Le touche-à-tout multidisciplinaire Chris Marclay a percé avec son projet de film The Clock : chaque seconde de la journée représentée avec des images trouvées. Il lui a fallu cinq ans pour réaliser cette œuvre de 24 heures. Cela en dit long sur sa façon de faire de l'art. L'incroyable précision avec laquelle il monte ses œuvres les rend si convaincantes que le spectateur tombe presque en transe.
Le Holland Festival a présenté trois de ses œuvres à EYE, le nouveau musée du film, dans lesquelles il a collaboré avec MAZE, un descendant du Maarten Altena Ensemble.
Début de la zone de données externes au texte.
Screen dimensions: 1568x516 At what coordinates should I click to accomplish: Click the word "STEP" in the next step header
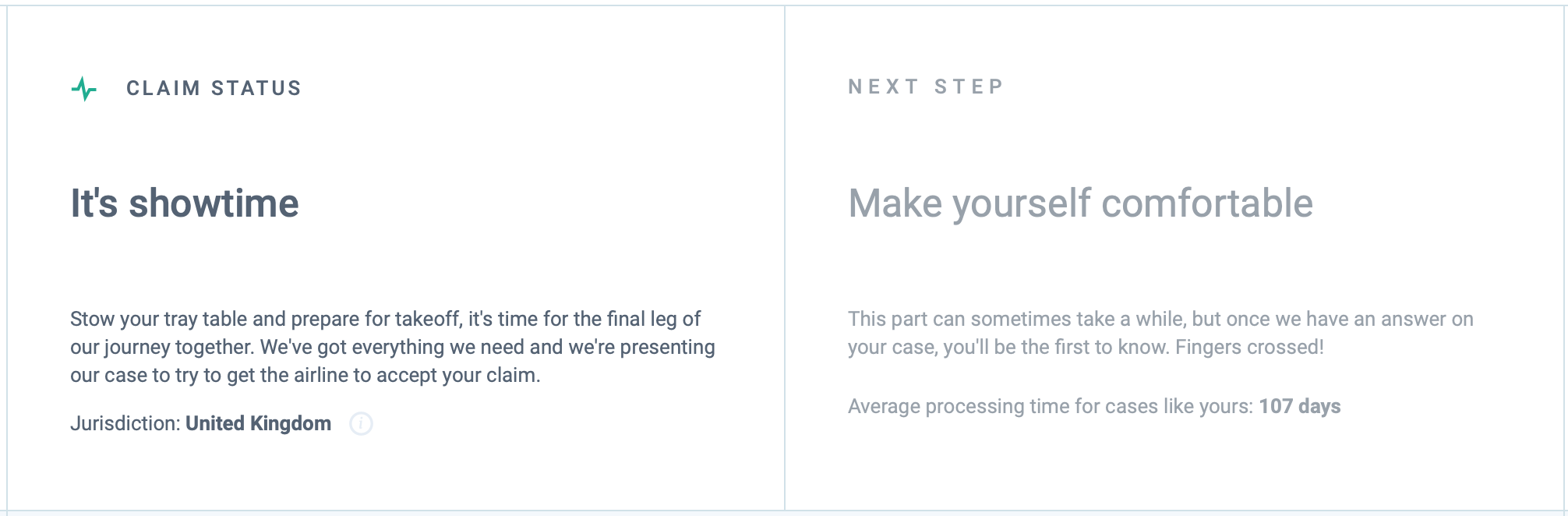[x=969, y=87]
La première œuvre était The Bell and the Glass, dans laquelle la Liberty Bell ( la cloche sonnée en l'honneur de l'indépendance des États-Unis) et Le grand verre de Marcel Duchamp jouent les rôles principaux. Les similitudes les plus frappantes entre les deux objets sont leur localisation à Philadelphie et leurs célèbres fissures. Sur un écran partagé, Marclay montre des collages de l'horloge et de l'œuvre de Duchamp, ainsi que des extraits d'interviews de ce dernier. Les intonations de ces derniers sont transformées en partitions de musique, que l'on voit aussi parfois à l'écran, et qui constituent à leur tour le point de départ des improvisations de MAZE. Entre les mains de dieux moins importants, cela peut devenir un exercice creux et prétentieux, mais ici, la musique et l'image ont une telle légèreté et une telle beauté que le public était heureux d'être enchanté. Quelqu'un monte un escalier dans la moitié inférieure de l'écran, dans la moitié supérieure quelqu'un arrive en haut. La partition de l'interview de Duchamp. Des répliques en chocolat de l'horloge de Liberty. Parfois, les images se commentent les unes les autres, parfois elles développent le thème du Grand Verre, dont le titre officiel est... La mariée mise à nu par ses célibataires, même est. Le résultat est la meilleure chose que tu puisses faire avec du found footage.
La deuxième partie, Shuffle, était beaucoup plus abstraite et conceptuelle. À tel point qu'elle a poussé quelques personnes à fuir la salle après coup. Les musiciens de MAZE ont reçu un certain nombre de cartes contenant des indications visuelles pour leur jeu. Tout le monde, semble-t-il, n'a pas reçu le même indice, et tous étaient invisibles pour le public. Le fait que cela soit devenu musicalement intéressant est un mérite, mais la facilité n'est pas le genre.
Le final, Screen Play/Everyday, était à nouveau un peu plus accessible, car le public disposait au moins des mêmes informations visuelles que les musiciens en face. Il s'agit cette fois d'un collage d'événements quotidiens et moins quotidiens. Le collage, surmonté d'animations abstraites de lignes et de points en mouvement faisant à distance référence à des notations musicales, était le point de départ des improvisations de MAZE. Parfois, la relation était très claire : des images de personnes et d'objets tournant autour d'une animation de cercles rouges avec une clarinette basse pulsante. La plupart du temps, la relation était plus lâche.
Marclay a présenté trois variations de son travail. Lors du rodage, The Bell a tourné en boucle, d'abord sans ensemble en direct, puis après le démarrage "officiel". Puis le son mais pas l'image dans Shuffle et enfin les deux s'équilibrent. Il a explicitement conçu les deux œuvres de found footage comme des partitions pour la musique improvisée, et il est clair que la combinaison de l'image et du son est inébranlable. Mais là où les images sans musique tenaient encore la route, c'était un peu moins le cas pour l'inverse.